About
Camu camu is the Amazonian myrtle that fruits in floodplain energy—sour cherry-sized berries with vitamin C numbers that make supplement grifters sweat. In cultivation it behaves as a multi-stemmed riverine shrub to small tree. Marginal. Loves humidity and acidic soils; cold tolerance is not its brand. Serious growers use greenhouse or the warmest coastal microclimates. Full sun to bright part shade. High water table tolerance compared to desert fruit; still needs drainage between flood pulses—potted growers mimic wet/dry rhythm carefully.

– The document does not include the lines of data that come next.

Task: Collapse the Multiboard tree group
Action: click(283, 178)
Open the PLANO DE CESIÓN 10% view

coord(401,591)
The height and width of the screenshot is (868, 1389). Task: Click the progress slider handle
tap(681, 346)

Seeds (short viability—fresh is best); air-layering for known selections. Pick sour green fruit for peak vitamin C or riper purple fruit for easier eating—timing follows juice versus fresh-use goals.
Permaculture Functions
- Edible: sour cherry-sized berries juice into extremely acidic vitamin C–rich drinks, syrups, and powders -- when picked green for peak acid or riper purple for softer eating.
- Wildlife Attractor: clusters along river margins draw birds, bats, and insects to sweet-tart fruit -- that ripens during flood pulses in native Amazonian rhythms.
- Erosion Control: multi-stemmed roots grip silty banks and pond edges in acidic wet soils -- where it tolerates seasonal inundation better than upland fruit trees.